▶ _Task prompt_
The answer must consist of every line below that holds the word "Click".

▶ _Provided records_
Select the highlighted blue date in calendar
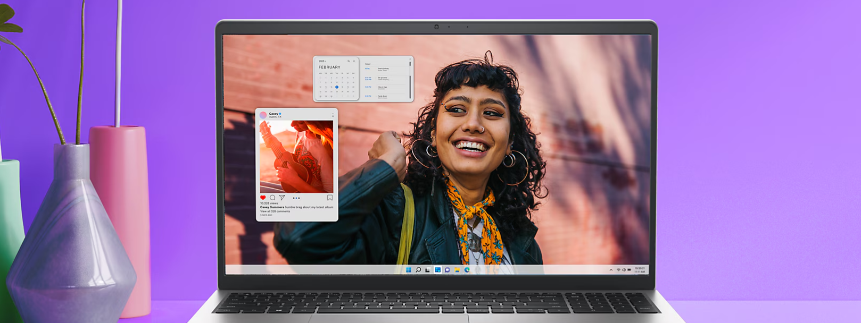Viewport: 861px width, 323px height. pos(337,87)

...

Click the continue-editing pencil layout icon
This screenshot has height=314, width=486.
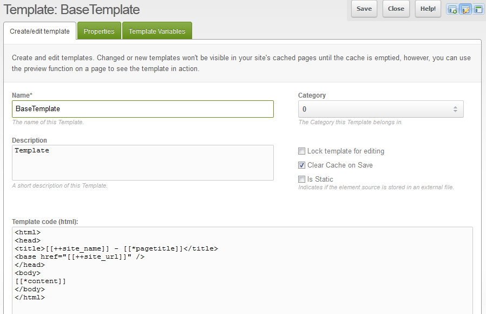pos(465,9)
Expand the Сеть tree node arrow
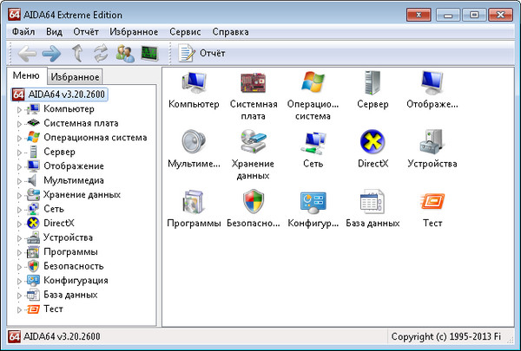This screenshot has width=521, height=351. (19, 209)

...

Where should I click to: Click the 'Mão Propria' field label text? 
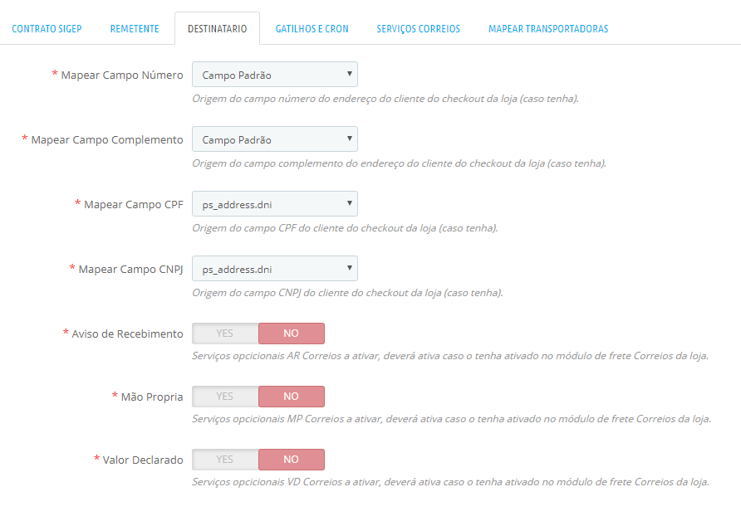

▶ _Output of the exercise_
Click the continue-editing pencil layout icon
Where should I click to: Click the 'Mão Propria' field label text? 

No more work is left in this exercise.